=== Section Start ===
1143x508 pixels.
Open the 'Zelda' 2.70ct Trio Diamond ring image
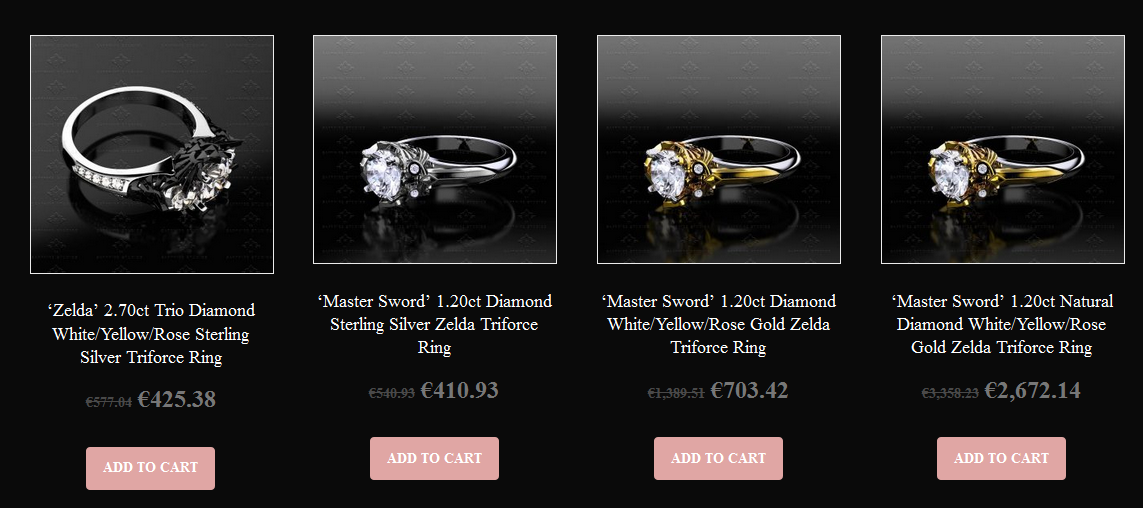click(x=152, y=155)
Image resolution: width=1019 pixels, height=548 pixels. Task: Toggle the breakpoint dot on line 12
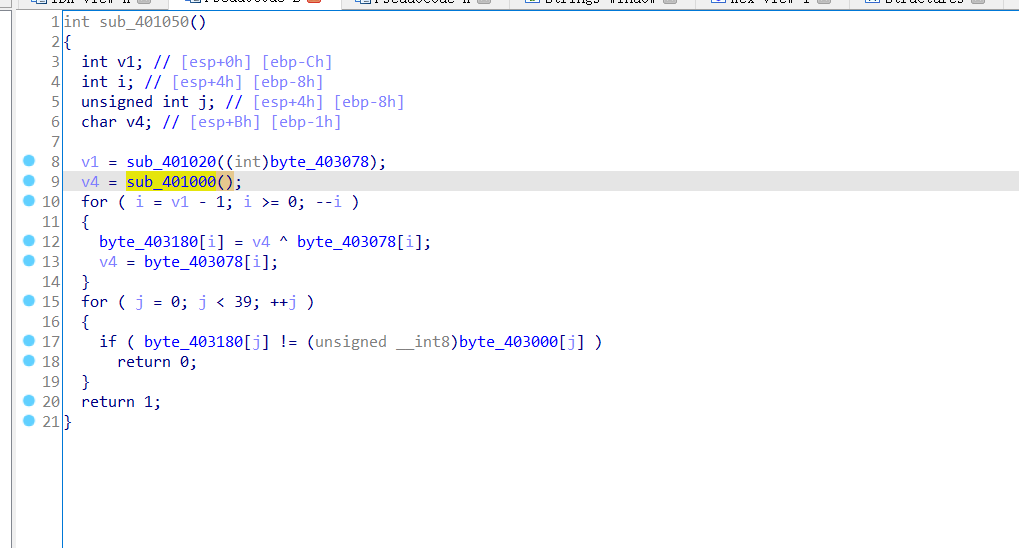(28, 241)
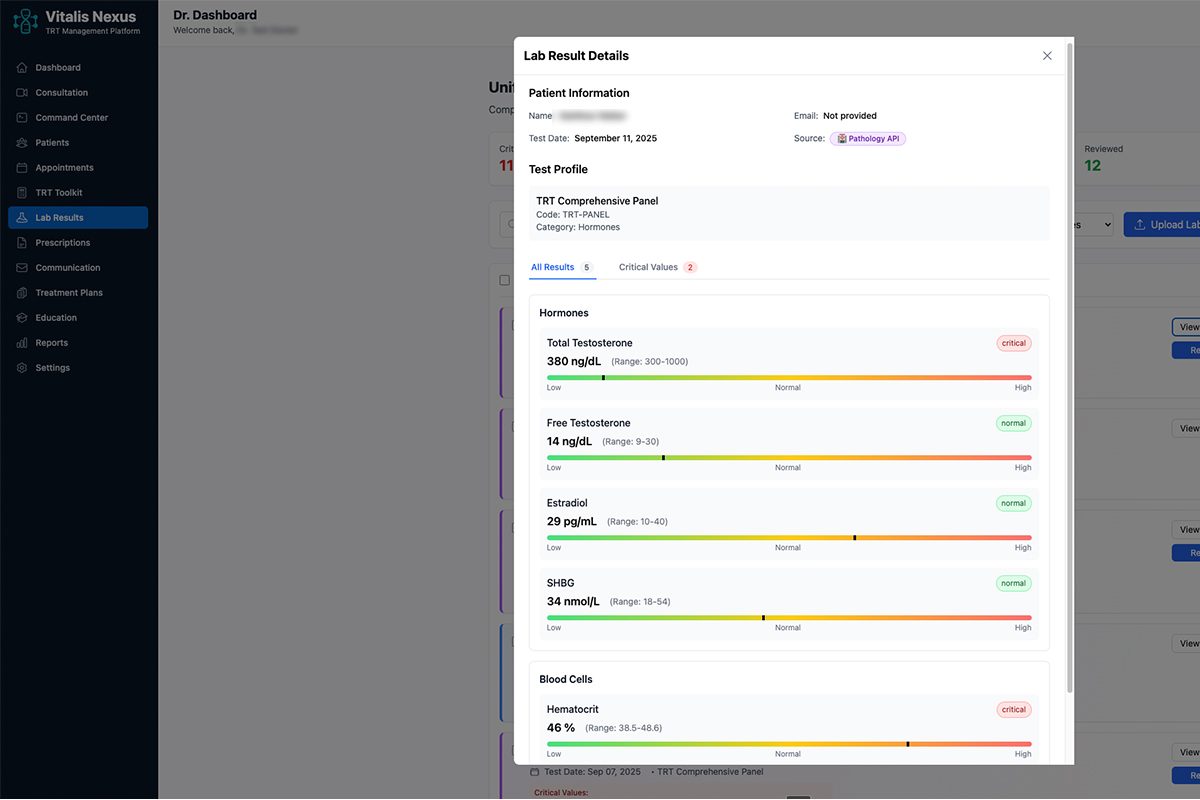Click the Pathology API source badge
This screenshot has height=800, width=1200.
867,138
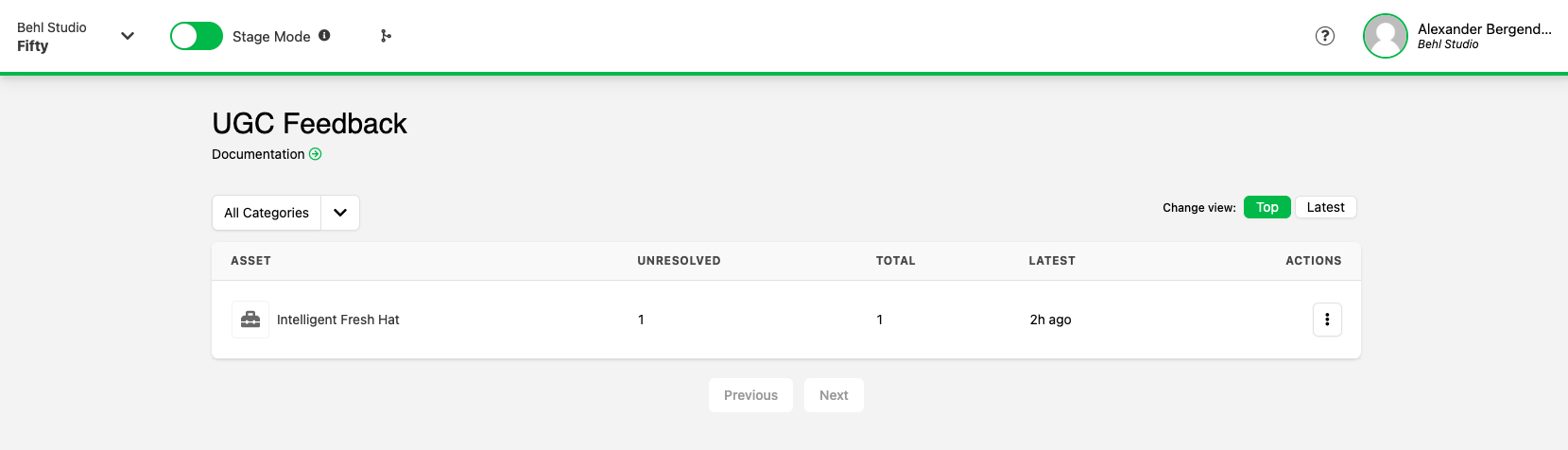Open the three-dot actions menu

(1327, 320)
=== Section End ===
* [WHAT IS EXPECTED]
From the line containing "Open the 'Zelda'" through the last line of the material above, write out each line exactly, leaving aside all pictures.

* [TASK RESULT]
Open the 'Zelda' 2.70ct Trio Diamond ring image
click(x=152, y=155)
Image resolution: width=1019 pixels, height=548 pixels. Task: Toggle the breakpoint dot on line 12
(28, 241)
Click the Pathology API source badge
This screenshot has height=800, width=1200.
867,138
Open the three-dot actions menu

(1327, 320)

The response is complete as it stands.